SHORT PROBLEM:
Put every line below into a Markdown table with the columns Row and Line text, numbering the rows and skipping any blank lines. Leave the pictures out of your answer.
┏━━
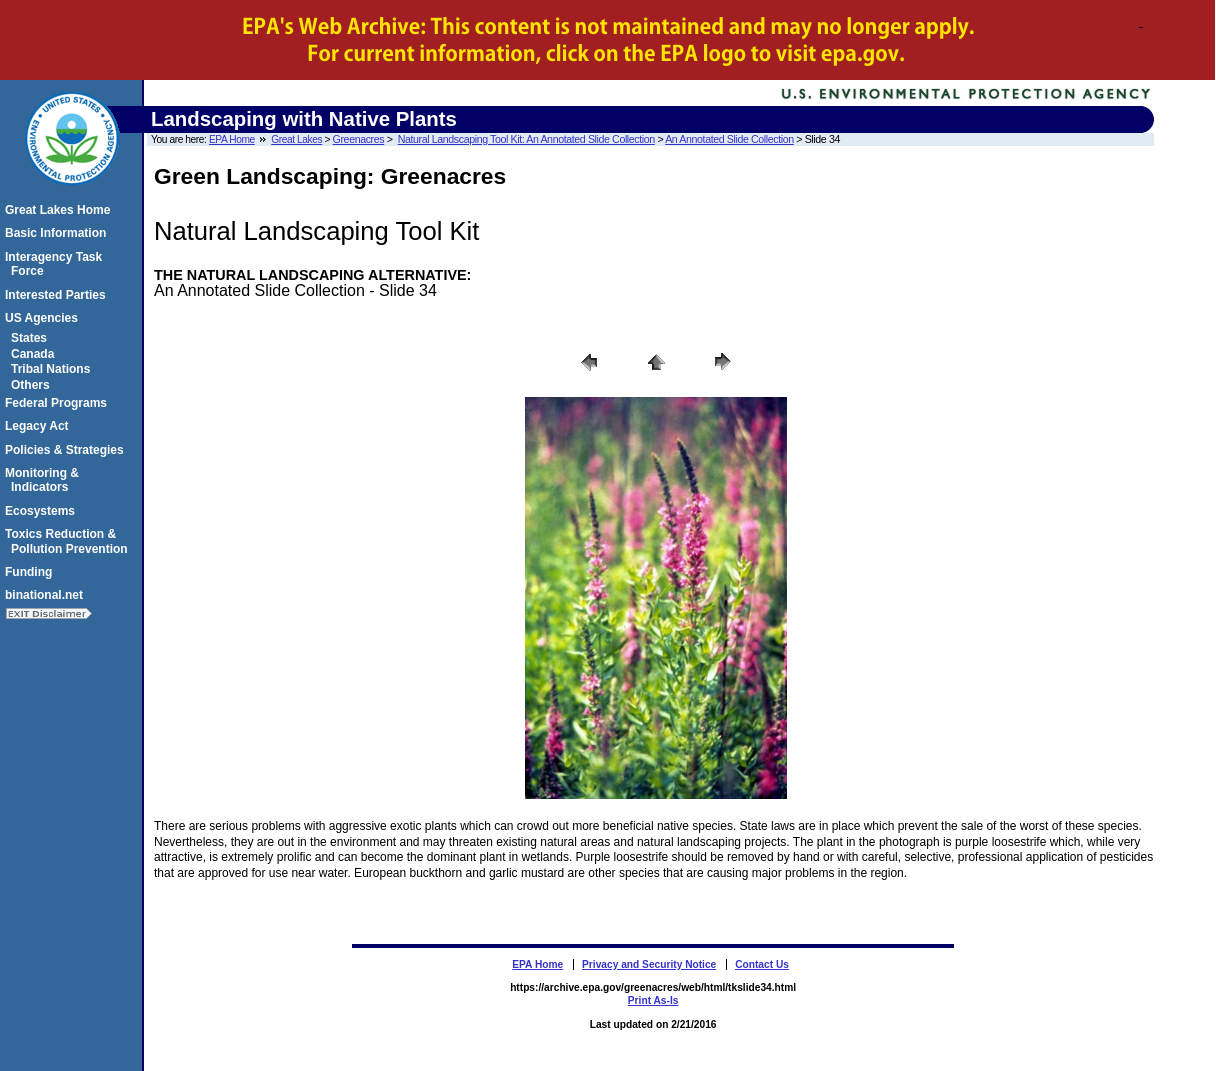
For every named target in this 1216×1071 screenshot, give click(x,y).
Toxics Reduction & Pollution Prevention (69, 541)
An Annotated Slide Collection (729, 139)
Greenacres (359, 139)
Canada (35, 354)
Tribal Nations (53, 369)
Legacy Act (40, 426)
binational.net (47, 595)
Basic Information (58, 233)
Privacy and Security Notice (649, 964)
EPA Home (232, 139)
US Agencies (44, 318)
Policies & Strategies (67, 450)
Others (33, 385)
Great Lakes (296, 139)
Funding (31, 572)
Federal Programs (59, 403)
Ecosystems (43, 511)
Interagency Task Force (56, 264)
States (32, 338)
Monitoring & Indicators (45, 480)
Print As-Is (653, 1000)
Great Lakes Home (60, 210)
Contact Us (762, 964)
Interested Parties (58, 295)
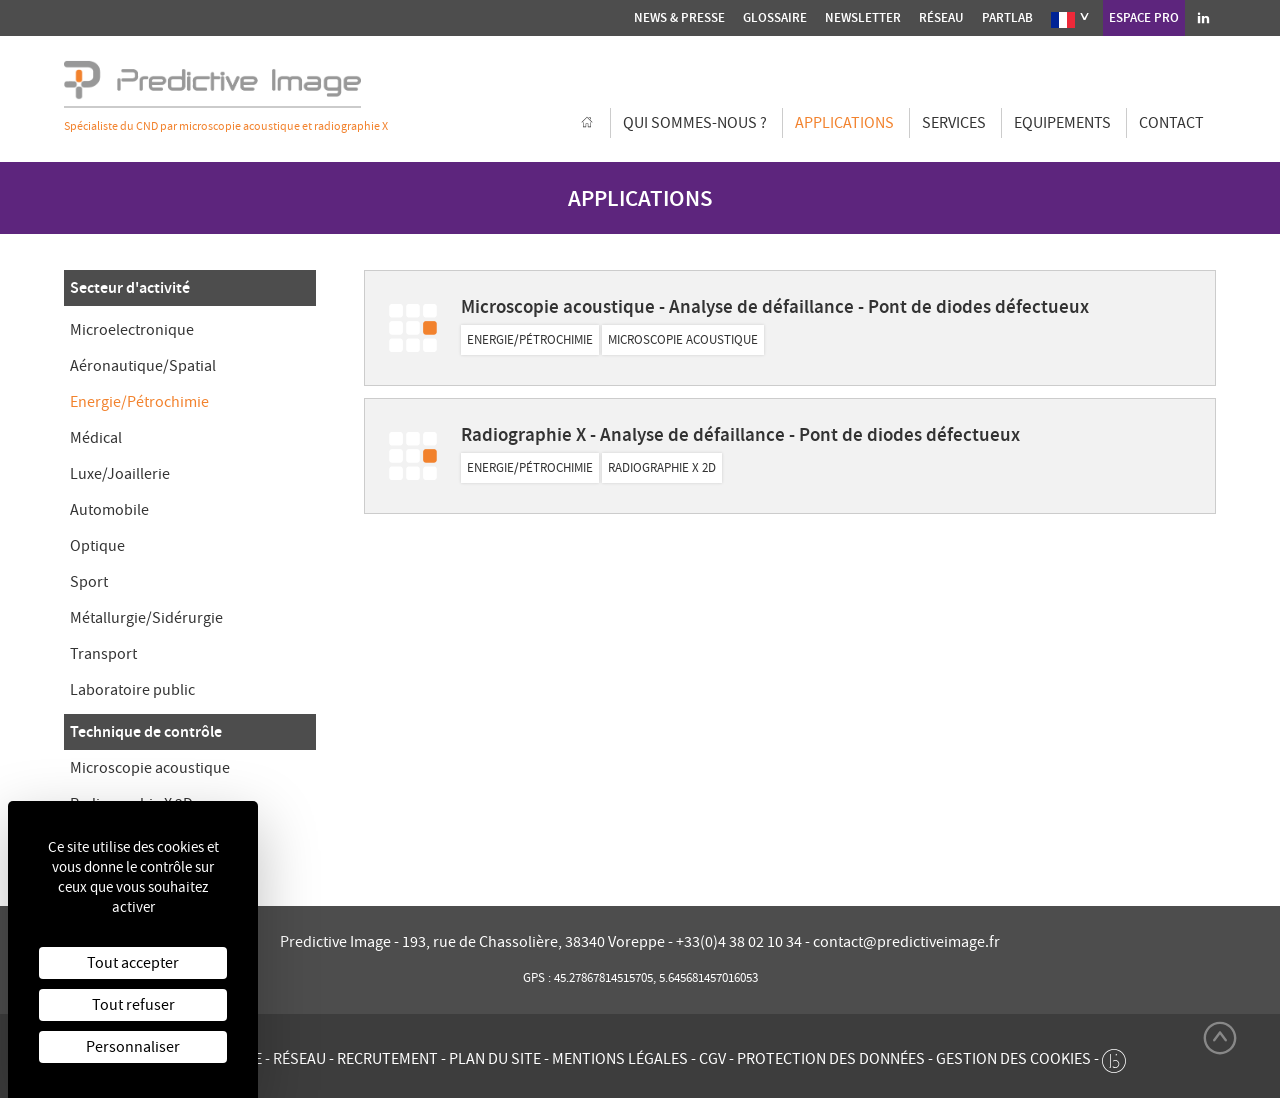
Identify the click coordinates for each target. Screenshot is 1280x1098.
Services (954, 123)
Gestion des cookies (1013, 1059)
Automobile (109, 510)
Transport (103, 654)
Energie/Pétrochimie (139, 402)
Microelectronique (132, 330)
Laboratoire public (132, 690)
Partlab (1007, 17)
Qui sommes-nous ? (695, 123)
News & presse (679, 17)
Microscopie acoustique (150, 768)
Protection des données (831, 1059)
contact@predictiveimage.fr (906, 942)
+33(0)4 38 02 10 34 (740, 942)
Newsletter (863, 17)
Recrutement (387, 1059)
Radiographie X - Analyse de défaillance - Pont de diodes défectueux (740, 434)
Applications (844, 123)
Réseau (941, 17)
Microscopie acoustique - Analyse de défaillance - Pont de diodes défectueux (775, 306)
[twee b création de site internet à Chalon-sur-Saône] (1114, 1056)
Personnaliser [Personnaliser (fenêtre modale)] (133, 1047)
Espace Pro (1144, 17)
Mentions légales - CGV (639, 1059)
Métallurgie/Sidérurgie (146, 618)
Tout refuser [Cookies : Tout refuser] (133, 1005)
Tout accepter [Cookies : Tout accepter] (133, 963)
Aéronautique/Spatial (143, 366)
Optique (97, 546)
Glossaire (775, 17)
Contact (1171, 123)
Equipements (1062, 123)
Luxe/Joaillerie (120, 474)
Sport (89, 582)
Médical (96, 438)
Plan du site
┗━━
OUTPUT OF THE TASK:
| Row | Line text |
|---|---|
| 1 | For every named target in this 1216×1071 screenshot, give click(x,y). |
| 2 | Toxics Reduction & Pollution Prevention (69, 541) |
| 3 | An Annotated Slide Collection (729, 139) |
| 4 | Greenacres (359, 139) |
| 5 | Canada (35, 354) |
| 6 | Tribal Nations (53, 369) |
| 7 | Legacy Act (40, 426) |
| 8 | binational.net (47, 595) |
| 9 | Basic Information (58, 233) |
| 10 | Privacy and Security Notice (649, 964) |
| 11 | EPA Home (232, 139) |
| 12 | US Agencies (44, 318) |
| 13 | Policies & Strategies (67, 450) |
| 14 | Others (33, 385) |
| 15 | Great Lakes (296, 139) |
| 16 | Funding (31, 572) |
| 17 | Federal Programs (59, 403) |
| 18 | Ecosystems (43, 511) |
| 19 | Interagency Task Force (56, 264) |
| 20 | States (32, 338) |
| 21 | Monitoring & Indicators (45, 480) |
| 22 | Print As-Is (653, 1000) |
| 23 | Great Lakes Home (60, 210) |
| 24 | Contact Us (762, 964) |
| 25 | Interested Parties (58, 295) |
| 26 | Identify the click coordinates for each target. Screenshot is 1280x1098. |
| 27 | Services (954, 123) |
| 28 | Gestion des cookies (1013, 1059) |
| 29 | Automobile (109, 510) |
| 30 | Transport (103, 654) |
| 31 | Energie/Pétrochimie (139, 402) |
| 32 | Microelectronique (132, 330) |
| 33 | Laboratoire public (132, 690) |
| 34 | Partlab (1007, 17) |
| 35 | Qui sommes-nous ? (695, 123) |
| 36 | News & presse (679, 17) |
| 37 | Microscopie acoustique (150, 768) |
| 38 | Protection des données (831, 1059) |
| 39 | contact@predictiveimage.fr (906, 942) |
| 40 | +33(0)4 38 02 10 34 (740, 942) |
| 41 | Newsletter (863, 17) |
| 42 | Recrutement (387, 1059) |
| 43 | Radiographie X - Analyse de défaillance - Pont de diodes défectueux (740, 434) |
| 44 | Applications (844, 123) |
| 45 | Réseau (941, 17) |
| 46 | Microscopie acoustique - Analyse de défaillance - Pont de diodes défectueux (775, 306) |
| 47 | [twee b création de site internet à Chalon-sur-Saône] (1114, 1056) |
| 48 | Personnaliser [Personnaliser (fenêtre modale)] (133, 1047) |
| 49 | Espace Pro (1144, 17) |
| 50 | Mentions légales - CGV (639, 1059) |
| 51 | Métallurgie/Sidérurgie (146, 618) |
| 52 | Tout refuser [Cookies : Tout refuser] (133, 1005) |
| 53 | Tout accepter [Cookies : Tout accepter] (133, 963) |
| 54 | Aéronautique/Spatial (143, 366) |
| 55 | Optique (97, 546) |
| 56 | Glossaire (775, 17) |
| 57 | Contact (1171, 123) |
| 58 | Equipements (1062, 123) |
| 59 | Luxe/Joaillerie (120, 474) |
| 60 | Sport (89, 582) |
| 61 | Médical (96, 438) |
| 62 | Plan du site |